塩砂字砂合三区。登記簿にはそう出ている。市の中心部からは遠く離れた住宅造成地である。10年ほど前は、強姦事件が頻発した葦の生えた沼地だった。近くには県境の川が流れている。
塩砂中央病院は軒の低い住宅が続く家並みに、忽然と突き出た10階建ての白亜のビルディングで、その形状は恐れ入って手を合わせたくなるような墓石に似ていた。その歴史は古く、葦原にふんどし姿の強姦魔が出没するよりもっと前、口の丸い背中にイボイボのついた山椒魚がウヨウヨいた頃に開設された。といってもその当時は、周りに柵を巡らせただけの養鶏場のような小さな施設だった。立地条件も整っていたし、心を病んだモノや気のふれたモノを世間から遠ざけ隔離するために大体使われた。
葦原がなくなり強姦魔も山椒魚もいなくなった。時代が流れたのである。
”塩砂に送るぞ”
悪さをする子供たちを戒めるため、大人たちが常套句に用いた塩砂精神病院もその時代に求められ、今の豪奢な総合病院に変貌を遂げたわけだった。
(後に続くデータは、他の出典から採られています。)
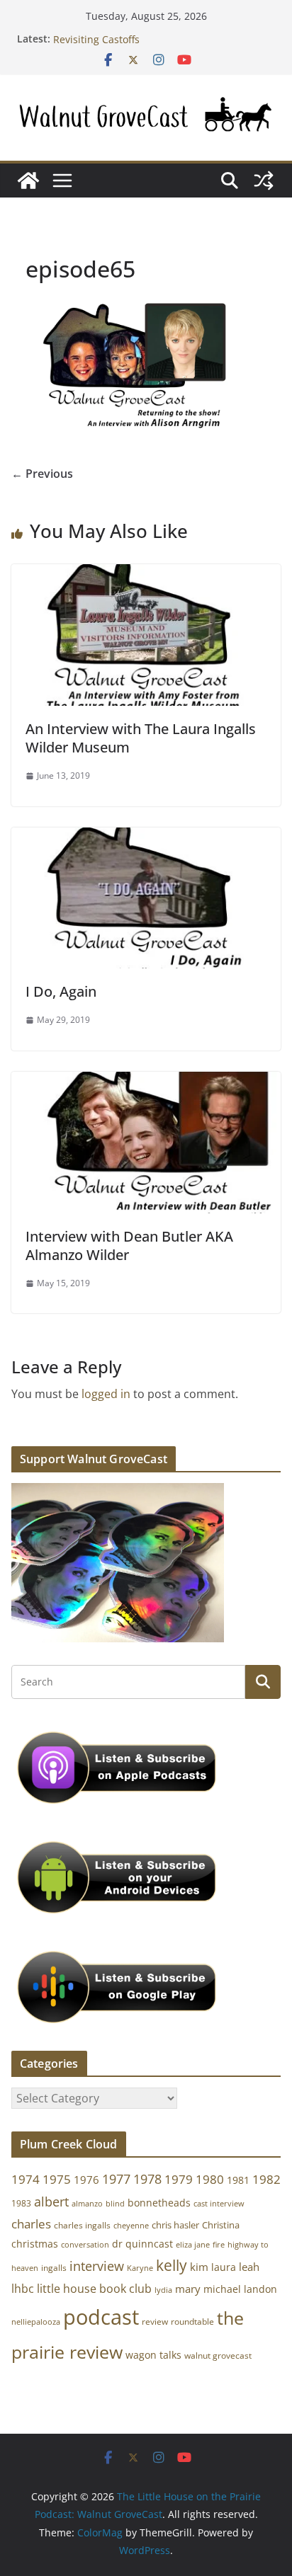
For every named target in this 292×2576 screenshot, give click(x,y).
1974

向井真彦は広い駐車場の端っこに車を停めて、京極進と歩き出した途端に少し変だと感じた。大袈裟にいえば他の惑星にでも降り立ったようなのだ。胸騒ぎがして、それはサングラスをかけた目で見回しても収まらなかった。
水を打ったように静かで、空気も冷蔵庫の中のように冷たい。もちろん、人っ子ひとりいない。夜の病院がこれほど不気味なモノとは思ってなかった。
京極進が小ぶりの立木の側で足を止めた。病棟への正面入り口が間近に見渡せる所だった。京極も向井と同じことを感じていたのだろう。振り返った顔は汗で光っていた。
「どうするよ?」京極がいった。
「なにをですか?」と向井。
「だから、あそこから入るかどうかってことだよ」そういわれて向井はギクッとした。
眺めているだけではなくて、中に入らねばならない。迫ってくる現実にあわてて考えを引き戻した。おそらくは、入口のドアは開くだろうと彼は思った。マットに体重をかけるだけで、大きな硬質ガラスはスルスルと左右に滑っていくはずである。だが、それでいいかはわからない。すぐに守衛が出てきそうな気もする。
「他の入口を探しましょうよ」向井はいった。「ここは昔、精神病院だったそうですよ」
「いまでもそうだよ」京極が答えた。「何かの広報で見たが、ここには有名どころの異常者が大勢収容されている」
「たとえば?」
「本当に知りたいのか?」
「・・・」向井はゴクリと生唾を吞んだ。
「一番有名なのは平岡篤紀だ。時分の娘を殺して食っちまった。丸ごと平らげるまで2ヶ月かかった。骨は磨いたようにピカピカだったそうだよ」
「骨までしゃぶるってやつですかね」
「もう少し捕まるのが遅かったら、骨もスープにしていただろうと調べた専門家はいっている」
「・・・」向井は黙っていた。
「ヤツは今、確実にこの中にいる。起きているか寝ているかはわからないけどね」京極がいった。
「そんなのを生かしておく理由があるんですかね?」向井は真剣に問うた。
「法律だよ、法律。今の法律では人間の形をしていれば人間ということになっている」
と京極が答えた時、反対側の通路から両手に紙袋を下げた女がトコトコ歩いてきて建物の中に入っていった。入口のドアはやはり自動になっていて、普通に開いて閉まった。その後、悲鳴や怒号も聞こえない。中に入るにあたっては、なんの支障もないことが確かめられたのである。